Mon mari, qui a eu une enfance aussi difficile que la mienne, a déclaré une maladie de Cröhn qui est une maladie auto-immune, un an après la naissance de notre second fils, il a été opéré 5 fois, il a un anus artificiel. Nous n'avons plus de rapports, cela me dégoûte. Quand j'ai eu 45 ans, il est parti avec ma meilleure amie, pour moi c'est un soulagement, je n'avais plus de sentiments pour lui et je n'aurais jamais pu quitter un homme malade.

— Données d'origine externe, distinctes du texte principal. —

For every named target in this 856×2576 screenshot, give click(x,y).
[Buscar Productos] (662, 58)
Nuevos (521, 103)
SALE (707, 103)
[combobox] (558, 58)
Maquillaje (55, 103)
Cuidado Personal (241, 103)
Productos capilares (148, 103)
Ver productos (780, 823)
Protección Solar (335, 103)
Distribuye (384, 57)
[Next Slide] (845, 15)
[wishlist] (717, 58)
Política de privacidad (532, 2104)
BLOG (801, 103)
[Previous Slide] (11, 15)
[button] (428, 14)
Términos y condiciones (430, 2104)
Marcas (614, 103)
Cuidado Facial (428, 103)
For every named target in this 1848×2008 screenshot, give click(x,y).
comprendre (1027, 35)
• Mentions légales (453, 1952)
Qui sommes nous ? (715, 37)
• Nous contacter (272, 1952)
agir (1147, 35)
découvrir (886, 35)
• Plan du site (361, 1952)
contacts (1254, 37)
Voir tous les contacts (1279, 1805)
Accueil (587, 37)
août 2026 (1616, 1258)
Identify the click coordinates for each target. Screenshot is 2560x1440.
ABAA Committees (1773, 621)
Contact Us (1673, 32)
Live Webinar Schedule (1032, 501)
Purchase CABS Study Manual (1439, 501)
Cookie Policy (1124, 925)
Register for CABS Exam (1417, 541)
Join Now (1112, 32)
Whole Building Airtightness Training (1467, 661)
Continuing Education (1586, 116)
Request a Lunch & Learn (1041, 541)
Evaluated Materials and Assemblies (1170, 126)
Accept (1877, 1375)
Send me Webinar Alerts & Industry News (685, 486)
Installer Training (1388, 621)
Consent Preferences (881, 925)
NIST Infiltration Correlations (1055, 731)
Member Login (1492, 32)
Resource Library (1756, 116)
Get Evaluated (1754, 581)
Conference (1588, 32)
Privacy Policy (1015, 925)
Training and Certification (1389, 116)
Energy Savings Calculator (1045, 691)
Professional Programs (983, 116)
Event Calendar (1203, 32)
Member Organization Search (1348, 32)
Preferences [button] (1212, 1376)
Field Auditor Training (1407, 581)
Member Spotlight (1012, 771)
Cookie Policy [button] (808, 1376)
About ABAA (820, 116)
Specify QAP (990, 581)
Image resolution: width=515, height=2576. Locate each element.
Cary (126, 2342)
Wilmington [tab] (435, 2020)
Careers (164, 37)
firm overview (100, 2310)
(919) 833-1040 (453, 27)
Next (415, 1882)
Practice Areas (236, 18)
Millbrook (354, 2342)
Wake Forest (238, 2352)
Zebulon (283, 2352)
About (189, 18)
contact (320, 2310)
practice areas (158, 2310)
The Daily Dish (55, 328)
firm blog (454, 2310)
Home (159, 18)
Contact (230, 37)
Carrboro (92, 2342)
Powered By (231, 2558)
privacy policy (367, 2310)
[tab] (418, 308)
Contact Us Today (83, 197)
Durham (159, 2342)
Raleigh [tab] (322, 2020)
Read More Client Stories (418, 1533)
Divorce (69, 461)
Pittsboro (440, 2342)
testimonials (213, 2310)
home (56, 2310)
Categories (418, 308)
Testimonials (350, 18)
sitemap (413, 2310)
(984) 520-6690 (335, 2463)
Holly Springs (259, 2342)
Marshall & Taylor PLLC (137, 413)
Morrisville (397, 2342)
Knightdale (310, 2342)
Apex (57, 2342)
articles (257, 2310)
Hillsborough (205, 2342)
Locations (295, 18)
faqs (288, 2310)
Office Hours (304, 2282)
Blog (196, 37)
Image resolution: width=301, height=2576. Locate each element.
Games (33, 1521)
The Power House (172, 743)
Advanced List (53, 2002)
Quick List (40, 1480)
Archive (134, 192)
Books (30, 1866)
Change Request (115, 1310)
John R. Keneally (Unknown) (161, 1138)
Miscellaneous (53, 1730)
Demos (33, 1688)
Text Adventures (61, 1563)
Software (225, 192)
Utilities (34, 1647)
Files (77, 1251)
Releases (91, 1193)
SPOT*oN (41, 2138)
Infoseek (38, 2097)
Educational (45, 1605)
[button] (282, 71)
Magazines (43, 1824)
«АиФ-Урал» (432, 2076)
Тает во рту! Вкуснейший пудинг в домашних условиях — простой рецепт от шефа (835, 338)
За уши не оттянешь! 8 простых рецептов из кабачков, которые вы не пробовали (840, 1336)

Un an plus tard, j'ai commencé à souffrir du dos, des articulations, 2 ans après les douleurs ont été reconnues maladie professionnelle, avec attribution d'un handicap de 39% par la sécurité sociale, j'ai été licenciée pour inaptitude professionnelle. J'ai réussi à trouver un nouveau travail, j'ai subi des maltraitances, quatre ouvriers qui avaient bu m'ont coincée dans un hangar et l'un d'eux s'est masturbé sur moi, j'ai fait une dépression et ai de nouveau été reconnue inapte à ce travail, je suis depuis en invalidité définitive. »
Sa réflexion
« Ma ménopause précoce et mes problèmes douloureux ne sont pas un hasard, la souffrance de l'enfance est trop lourde. Je porte trop : ma mère, mes enfants, mon mari malade, le harcèlement au travail. Mon licenciement a été la goutte d'eau, mes règles se sont arrêtées juste après ; quand vous êtes licenciée après 15 ans de travail, alors que vous avez tout donné, c'est un vrai choc. Ma ménopause m'arrange, je n'ai plus besoin de ma fécondité, je n'aurai plus de risque de grossesse, je suis tranquille. C'est bien, j'ai eu 2 enfants je n'en veux plus. Je vois ma vie comme un champ de bataille, comme un défi. Je me suis faite toute seule. J'ai besoin de me sentir exister parce que je n'ai pas assez existé enfant et j'existe davantage dans les défis ».